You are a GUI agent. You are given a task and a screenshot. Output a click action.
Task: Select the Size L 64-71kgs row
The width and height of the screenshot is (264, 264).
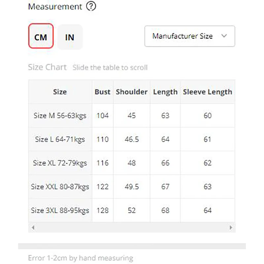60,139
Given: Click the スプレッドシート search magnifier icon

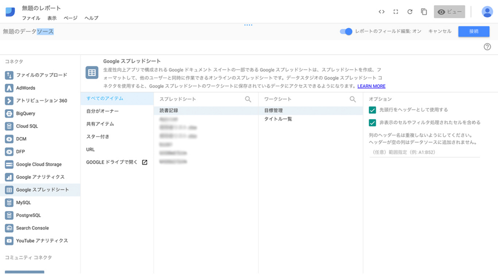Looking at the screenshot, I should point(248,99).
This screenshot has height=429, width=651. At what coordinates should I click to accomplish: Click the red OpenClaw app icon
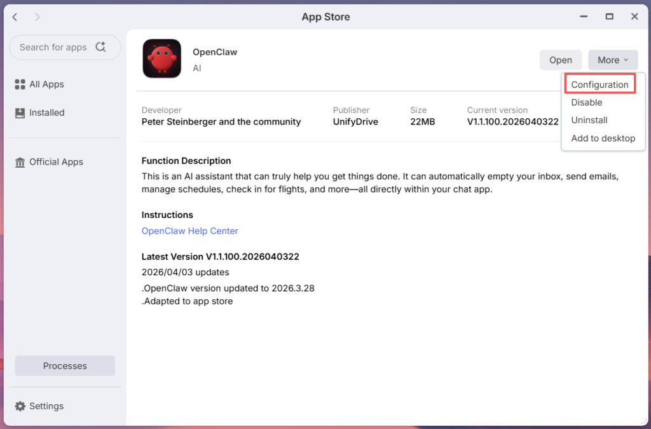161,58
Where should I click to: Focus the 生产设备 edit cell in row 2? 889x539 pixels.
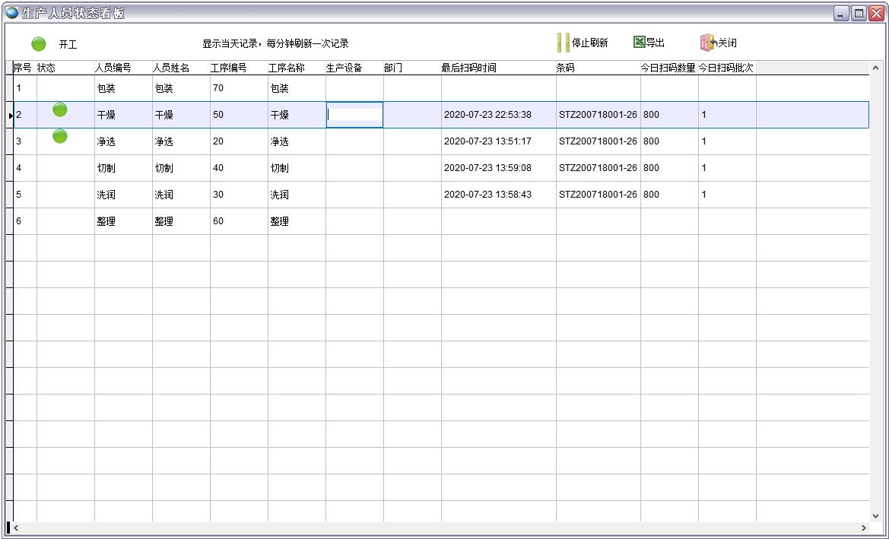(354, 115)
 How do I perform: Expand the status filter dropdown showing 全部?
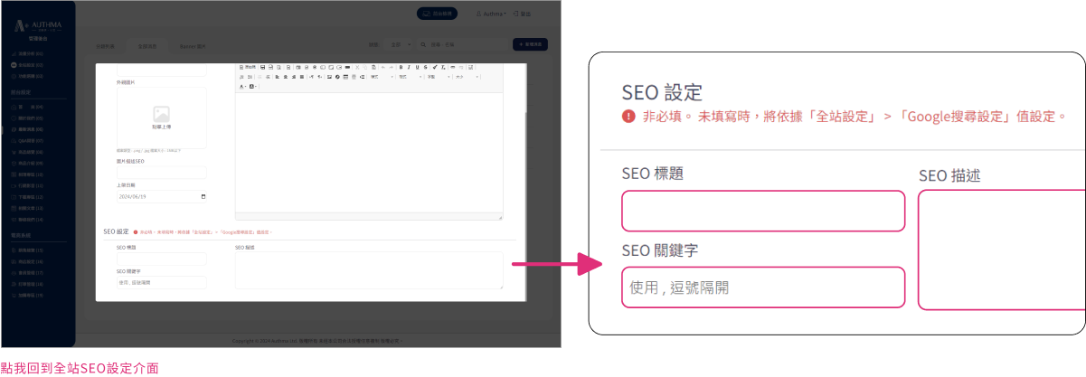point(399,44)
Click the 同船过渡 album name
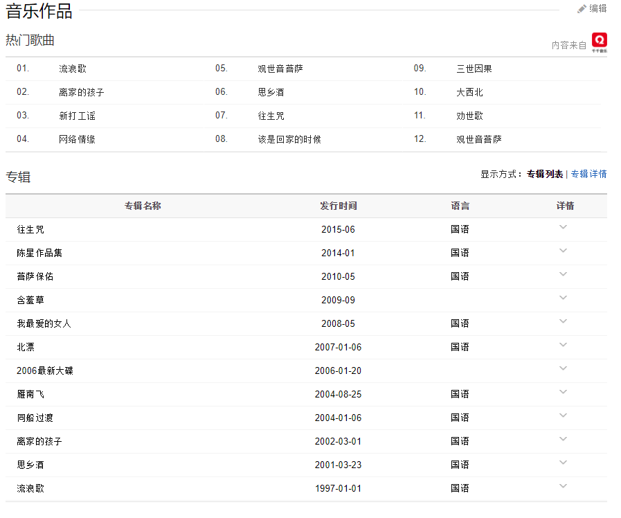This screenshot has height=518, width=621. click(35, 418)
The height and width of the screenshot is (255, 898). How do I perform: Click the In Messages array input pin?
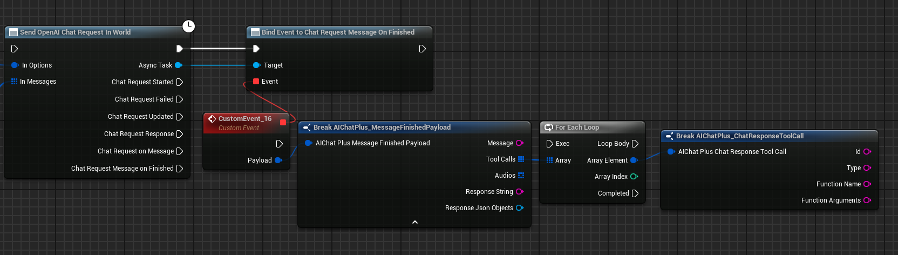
-------------------------
- [TASK GOAL]:
I'd like the material duplicated exactly, without its pictures.

- [RESPONSE FOR THIS EXERCISE]:
You are a GUI agent. You are given a task and a screenshot. Output a click action.
Task: Select the Size L 64-71kgs row
The width and height of the screenshot is (264, 264).
60,139
Given: Click the スプレッドシート search magnifier icon

Looking at the screenshot, I should point(248,99).
This screenshot has height=429, width=651. At what coordinates should I click to accomplish: Click the red OpenClaw app icon
161,58
Where should I click to: Focus the 生产设备 edit cell in row 2? 889x539 pixels.
(354, 115)
 How do I perform: Expand the status filter dropdown showing 全部?
point(399,44)
Click the 同船过渡 album name
This screenshot has height=518, width=621. click(35, 418)
The height and width of the screenshot is (255, 898). How do I perform: Click the In Messages array input pin?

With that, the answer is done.